In 1935, Saint-Exupéry visited the CGCP, in 1936 and 1937 - Republican Spain, in 1937 and 1939 - Nazi Germany, in 1938 and 1939 - the USA. The picture of the balance of power on the eve of the war and general view the writer had already formed an understanding of the events by the time of the creation of “Planet of People”. All that remained was to earn the moral right to turn to people and tell them in the name of what values ​​the struggle against fascism, or more precisely, the struggle of the West against fascism, could be justified and filled with meaning.

In 1943, in one of his letters, Saint-Exupery formulated the direction of his creative efforts in the books he wrote during the war:

“Western Christian civilization is itself to blame for being under threat. What has it done over the past eighty years to win the hearts of people to its values? The new moral was proposed: “Get rich!” Gizo or American comfort. What could inspire the young man after 1918? My generation played on the stock exchange, discussed models of cars and bodies in bars, and engaged in vile speculation in American goods.”

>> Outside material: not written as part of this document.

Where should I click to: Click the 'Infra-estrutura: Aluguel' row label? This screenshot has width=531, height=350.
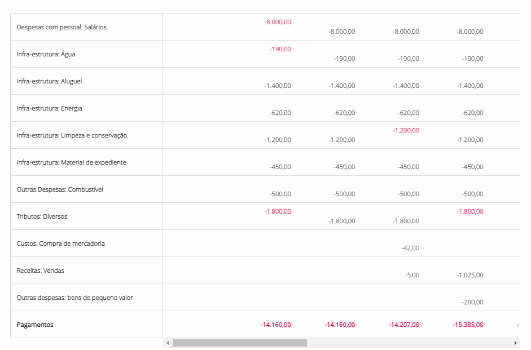click(49, 81)
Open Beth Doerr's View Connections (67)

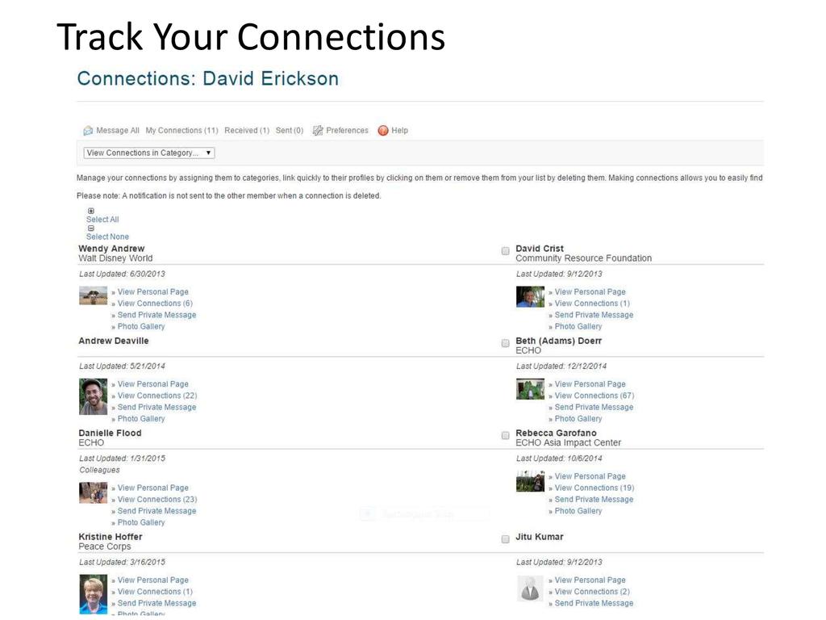pyautogui.click(x=594, y=396)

Of course, Saint-Exupery did not write “The Military Pilot” for the sake of moral exhortations. He realized that hatred of fascism and moral protest in themselves are incomplete tools and it is necessary that people who know what they are fighting against also know what is worth fighting for. Among other anti-fascist works, Saint-Exupéry’s “Military Pilot” was especially dear to resistance fighters precisely because it briefly but comprehensively revealed the content of those positive values ​​that fascism threatened to destroy.

The newspapers of occupied Paris responded enthusiastically to the publication of The Military Pilot: many writers and critics who remained in France expressed their solidarity with the author of the book. She was greeted by underground periodicals. For those who saw in the war not just a clash of forces, but a clash of worldviews, “Military Pilot” was a worthy response to the front line French culture against the encroachments of Nazi fanatics.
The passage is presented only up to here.